▶ [DOCUMENT EXCERPT]:

╭──

// Copyright 2015 Canonical Ltd.
// Licensed under the LGPLv3, see LICENCE file for details.

// Package cache provides a simple caching mechanism
// that limits the age of cache entries and tries to avoid large
// repopulation events by staggering refresh times.
package cache

import (
	"math/rand"
	"sync"
	"time"

	"gopkg.in/errgo.v1"
)

// entry holds a cache entry. The expire field
// holds the time after which the entry will be
// considered invalid.
type entry struct {
	value  interface{}
	expire time.Time
}

// Key represents a cache key. It must be a comparable type.
type Key interface{}

// Cache holds a time-limited set of values for arbitrary keys.
type Cache struct {
	maxAge time.Duration

	// mu guards the fields below it.
	mu sync.Mutex

	// expire holds when the cache is due to expire.
	expire time.Time

	// We hold two maps so that can avoid scanning through all the
	// items in the cache when the cache needs to be refreshed.
	// Instead, we move items from old to new when they're accessed
	// and throw away the old map at refresh time.
	old, new map[Key]entry

	inFlight map[Key]*fetchCall
}

// fetch represents an in-progress fetch call. If a cache Get request
// is made for an item that is currently being fetched, this will
// be used to avoid an extra call to the fetch function.
type fetchCall struct {
	wg  sync.WaitGroup
	val interface{}
	err error
}

// New returns a new Cache that will cache items for
// at most maxAge. If maxAge is zero, items will
// never be cached.
func New(maxAge time.Duration) *Cache {
	// The returned cache will have a zero-valued expire
	// time, so will expire immediately, causing the new
	// map to be created.
	return &Cache{
		maxAge:   maxAge,
		inFlight: make(map[Key]*fetchCall),
	}
}

// Len returns the total number of cached entries.
func (c *Cache) Len() int {
	c.mu.Lock()
	defer c.mu.Unlock()
	return len(c.old) + len(c.new)
}

// Evict removes the entry with the given key from the cache if present.
func (c *Cache) Evict(key Key) {
	c.mu.Lock()

╰──

Copy the cache source, beginning with "type Cache struct" and ending after "at refresh time.", replacing "throw away" with "discard". Work only from the cache source above.

Dataset excerpt
╭──

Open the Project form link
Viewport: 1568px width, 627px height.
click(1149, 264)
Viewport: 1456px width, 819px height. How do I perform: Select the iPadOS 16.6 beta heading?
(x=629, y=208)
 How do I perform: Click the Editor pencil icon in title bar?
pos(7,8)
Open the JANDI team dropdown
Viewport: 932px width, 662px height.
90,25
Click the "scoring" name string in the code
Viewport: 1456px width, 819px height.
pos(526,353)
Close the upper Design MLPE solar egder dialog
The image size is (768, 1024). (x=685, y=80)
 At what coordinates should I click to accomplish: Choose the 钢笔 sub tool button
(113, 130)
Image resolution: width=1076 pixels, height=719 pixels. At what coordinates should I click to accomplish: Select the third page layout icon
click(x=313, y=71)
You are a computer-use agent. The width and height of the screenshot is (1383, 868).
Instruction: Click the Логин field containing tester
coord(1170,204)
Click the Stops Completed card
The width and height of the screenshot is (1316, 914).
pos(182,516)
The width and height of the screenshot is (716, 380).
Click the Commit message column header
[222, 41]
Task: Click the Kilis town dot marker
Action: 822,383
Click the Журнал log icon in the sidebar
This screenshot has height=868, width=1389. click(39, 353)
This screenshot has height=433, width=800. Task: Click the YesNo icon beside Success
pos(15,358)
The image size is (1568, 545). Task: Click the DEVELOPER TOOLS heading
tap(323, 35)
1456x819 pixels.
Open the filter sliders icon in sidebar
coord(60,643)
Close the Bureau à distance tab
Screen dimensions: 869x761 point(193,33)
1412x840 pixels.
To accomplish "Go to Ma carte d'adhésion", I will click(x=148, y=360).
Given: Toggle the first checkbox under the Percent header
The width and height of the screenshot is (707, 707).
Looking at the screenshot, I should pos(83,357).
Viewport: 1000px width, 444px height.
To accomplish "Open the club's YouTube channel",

╰──

▶ [WRITTEN RESPONSE]:
type Cache struct {
	maxAge time.Duration

	// mu guards the fields below it.
	mu sync.Mutex

	// expire holds when the cache is due to expire.
	expire time.Time

	// We hold two maps so that can avoid scanning through all the
	// items in the cache when the cache needs to be refreshed.
	// Instead, we move items from old to new when they're accessed
	// and discard the old map at refresh time.